Dataset records START

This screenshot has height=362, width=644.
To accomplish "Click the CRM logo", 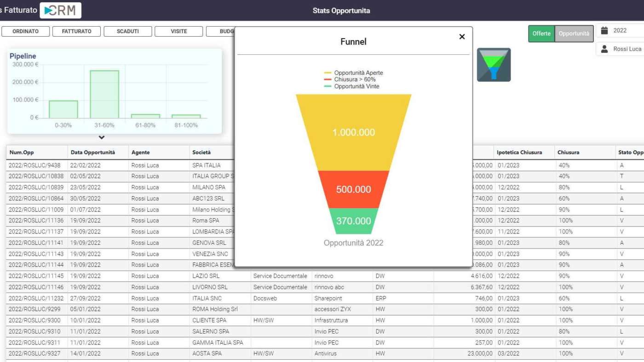I will [60, 10].
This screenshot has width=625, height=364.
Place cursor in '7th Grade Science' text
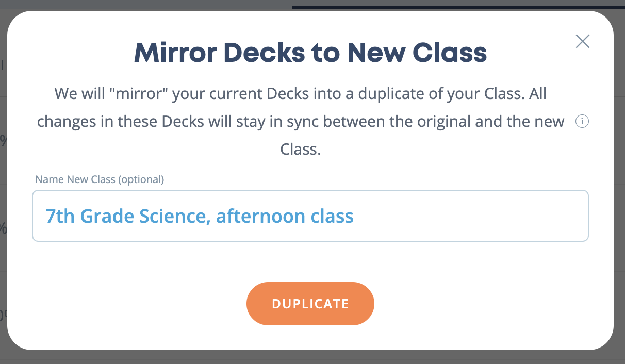[x=126, y=216]
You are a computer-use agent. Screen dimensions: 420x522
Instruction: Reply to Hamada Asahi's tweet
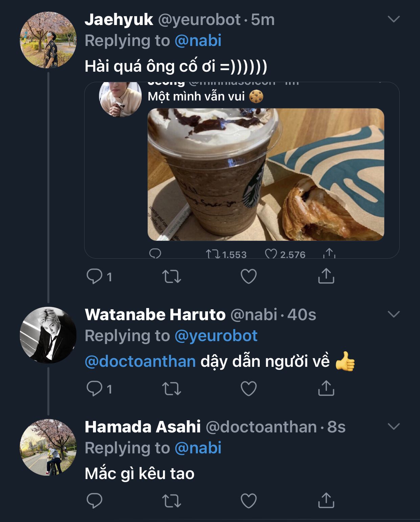coord(94,501)
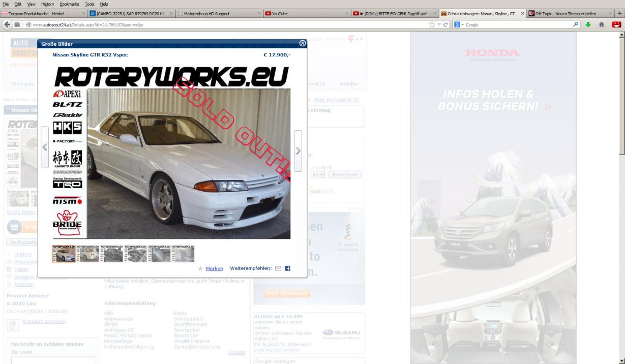This screenshot has height=364, width=625.
Task: Share the listing via Facebook icon
Action: [x=287, y=268]
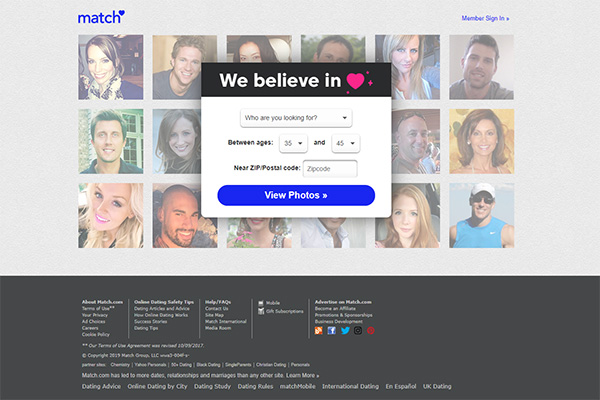Open the minimum age dropdown showing 35
600x400 pixels.
pos(293,143)
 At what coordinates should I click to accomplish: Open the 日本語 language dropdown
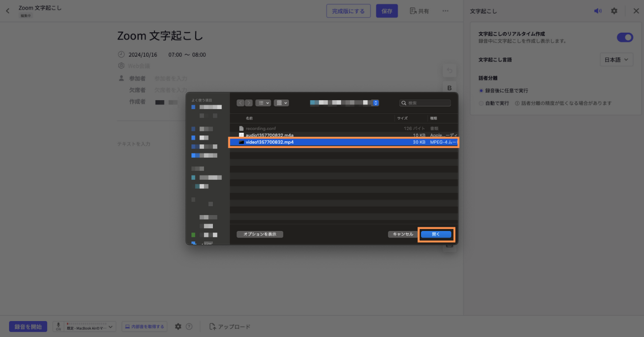click(x=616, y=59)
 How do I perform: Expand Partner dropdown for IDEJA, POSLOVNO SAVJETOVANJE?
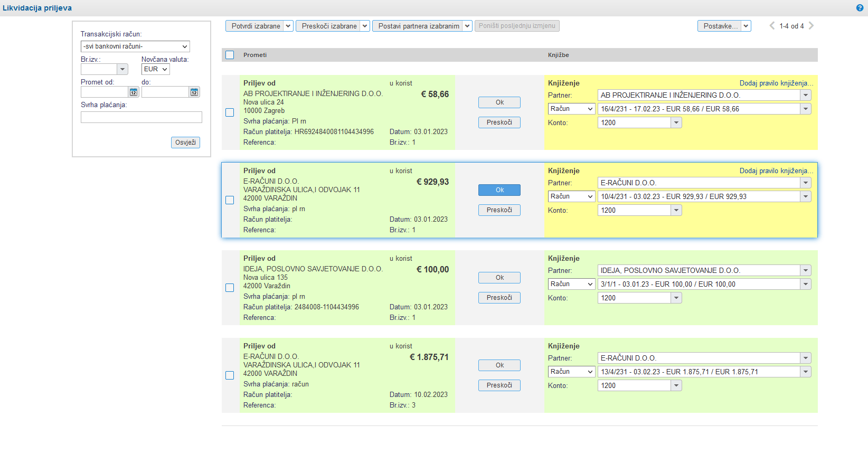click(806, 270)
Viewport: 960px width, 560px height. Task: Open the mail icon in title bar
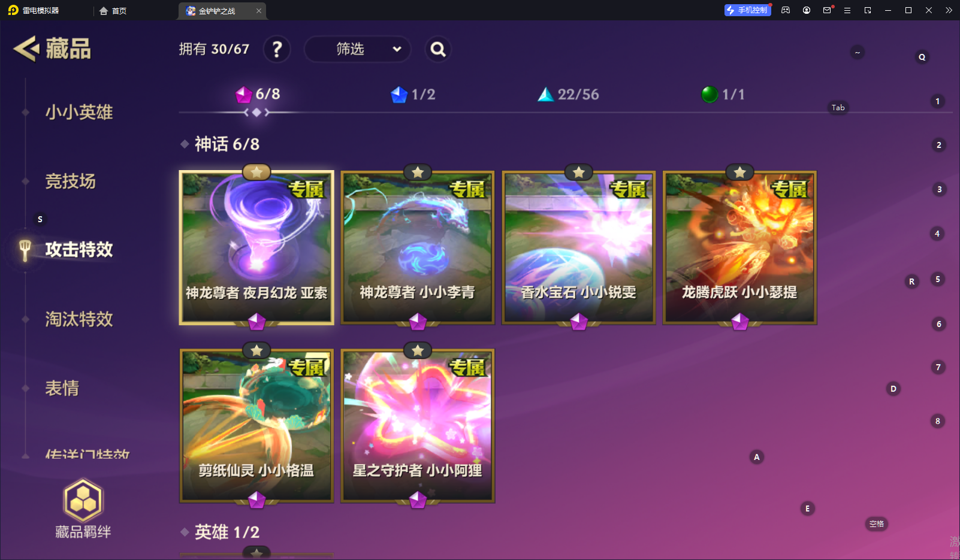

Dataset records END

Starting from the line containing "How do I perform: Expand", repeat each line exactly through the end of the entries, including the last, while leaving pictures out.

> [Solution to this task]:
 How do I perform: Expand Partner dropdown for IDEJA, POSLOVNO SAVJETOVANJE?
click(806, 270)
Viewport: 960px width, 560px height. Task: Open the mail icon in title bar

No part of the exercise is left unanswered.